The Czech crown fell sharply against the common European currency on Tuesday, ending the day at 28.50 to the euro. The crown is at its weakest point since June 2007 and has lost six percent of its value this year, Vladimír Pikora of Next Finance told the Czech News Agency. He said he expected it to fall further towards the euro in the next few days.
A debate on when to hold a vote on ratifying the European Union’s Lisbon
treaty dominated the opening of an extraordinary session of the Chamber of
Deputies on Tuesday. While the Christian Democrats, the Greens and the
Social Democrats have called for a vote on Lisbon to be held without delay,
the Civic Democrats and the Communists would like to see the matter
postponed for a second time. Discussions on when to put ratification of the
EU’s reform treaty to a vote are set to continue on Wednesday.

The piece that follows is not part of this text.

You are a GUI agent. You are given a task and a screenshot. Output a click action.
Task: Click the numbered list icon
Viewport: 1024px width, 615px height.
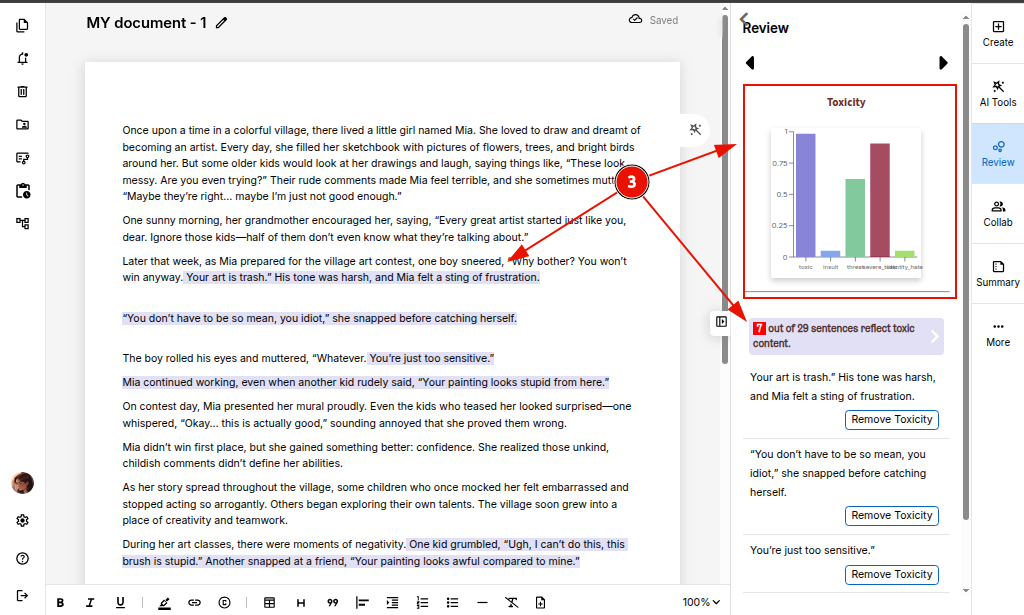(x=422, y=602)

Other key subjects on the agenda of the lower house session are plans to build a US radar base in central Bohemia, Czech military missions overseas and reform of the country’s health care system. The Greens have proposed that the subject of whether to allow the radar be removed from the agenda; they say before a vote takes place they want to hear the opinion of new US president Barack Obama on America’s missile defence shield project, of which the radar would be part.
The Czech MEP Miloslav Ransdorf has been stripped of his immunity by the European Parliament so he can face investigation for his part in a traffic accident in Prague. The Czech authorities asked the European Parliament’s legal committee to lift Mr Ransdorf’s immunity after he knocked a woman down at a zebra crossing in 2007. The Communist Party politician did not oppose the move.

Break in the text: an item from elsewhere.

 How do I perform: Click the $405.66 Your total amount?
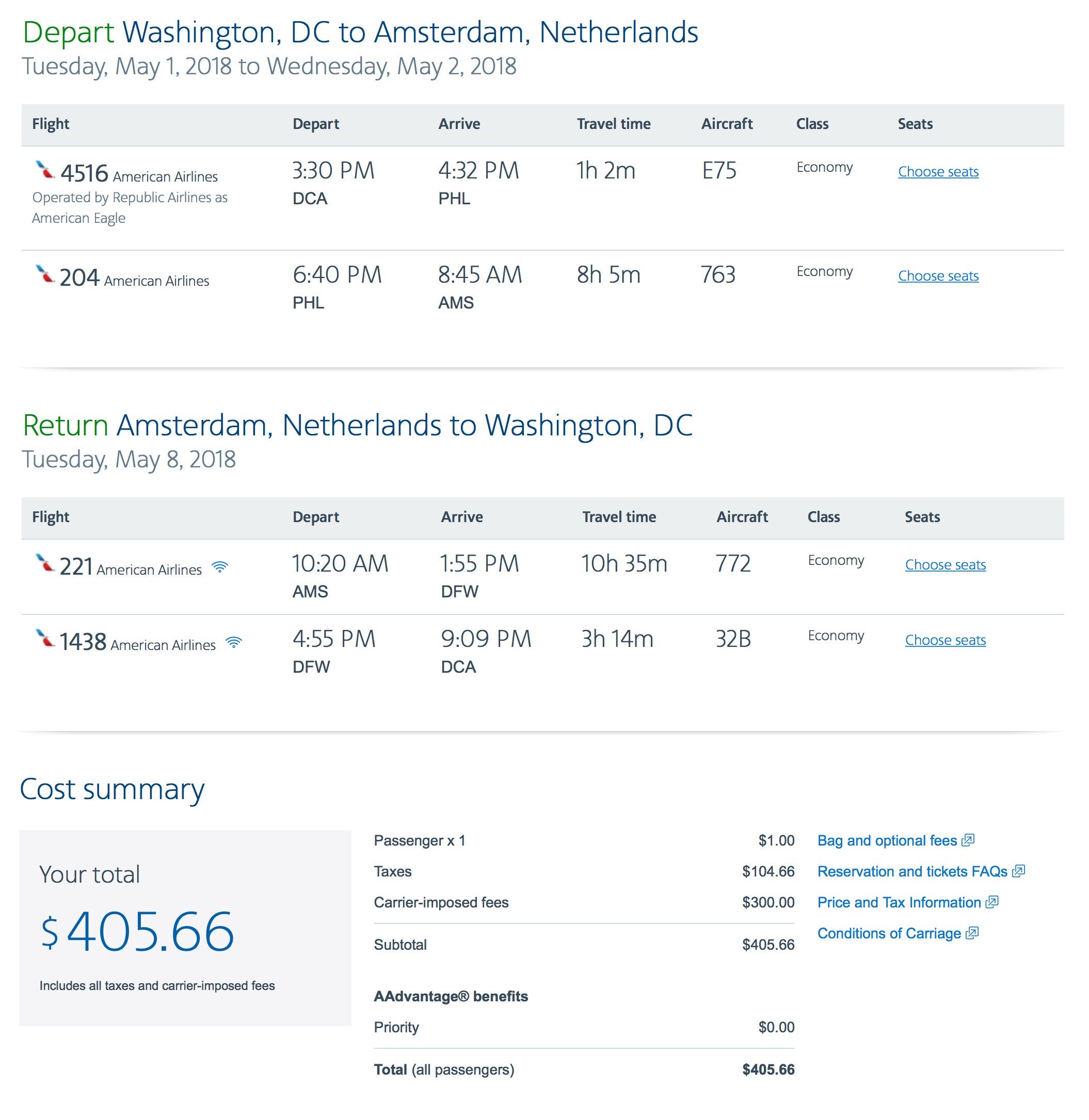pos(138,931)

The European Newspaper Publishers’ Association condemned a proposed amendment to the Czech criminal law which would ban the publishing of phone calls intercepted by the police. The Association says freedom of the press in the country would be threatened if the amendment enters into force. The condemnation comes a week after the same bill was criticized by Reporters Without Borders. The amendment, which introduces prison sentences of up to five years for anyone who publishes such interceptions, was approved by the lower house last year but was rejected by the Senate, sending it back to the Chamber of Deputies which is expected to vote on it again this month.